## Stated task
Copy out the full forum thread about catching tarpon off the beach below, word for word with nothing left out.

## Passage given
# Tarpon?



## hookmeup (Oct 7, 2007)

Has anybody caught any tarpon off the beach yet?


----------



## dht (Jun 27, 2009)

I was also wondering this.


----------



## true-king (Oct 2, 2007)

Yep, off the pier


----------



## dht (Jun 27, 2009)

What did you catch them on?


----------



## true-king (Oct 2, 2007)

> *dht (6/26/2009)*What did you catch them on?


No, not me. There was one caught off the pier recently.


----------



## saltfisher1 (Oct 8, 2007)

What pier?...What area?


----------



## BloodyWaters (Nov 22, 2008)

i got a report from Navarre last week. two pods seen within half mile off the beach. 6 to 8 fish in a pod in the 50# to 90# range. they will be rolling through a little thicker next month. have a rig ready and watch to the west. good luck.

Capt. Ollie, Bloody Waters Kayak Fishing Team


----------



## nb&twil (Oct 2, 2007)

> *BloodyWaters (6/27/2009)*i have a rig ready and watch to the west.


don't you mean watch to the east?

## Recorded data
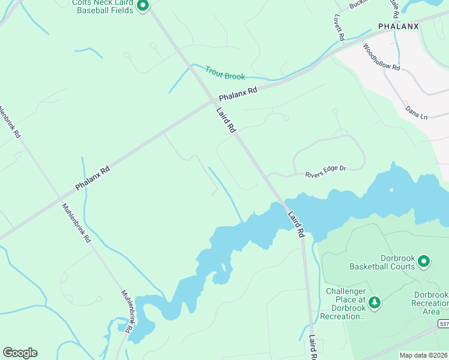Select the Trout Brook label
tap(225, 73)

## Solution
# Tarpon?



## hookmeup (Oct 7, 2007)

Has anybody caught any tarpon off the beach yet?


----------



## dht (Jun 27, 2009)

I was also wondering this.


----------



## true-king (Oct 2, 2007)

Yep, off the pier


----------



## dht (Jun 27, 2009)

What did you catch them on?


----------



## true-king (Oct 2, 2007)

> *dht (6/26/2009)*What did you catch them on?


No, not me. There was one caught off the pier recently.


----------



## saltfisher1 (Oct 8, 2007)

What pier?...What area?


----------



## BloodyWaters (Nov 22, 2008)

i got a report from Navarre last week. two pods seen within half mile off the beach. 6 to 8 fish in a pod in the 50# to 90# range. they will be rolling through a little thicker next month. have a rig ready and watch to the west. good luck.

Capt. Ollie, Bloody Waters Kayak Fishing Team


----------



## nb&twil (Oct 2, 2007)

> *BloodyWaters (6/27/2009)*i have a rig ready and watch to the west.


don't you mean watch to the east?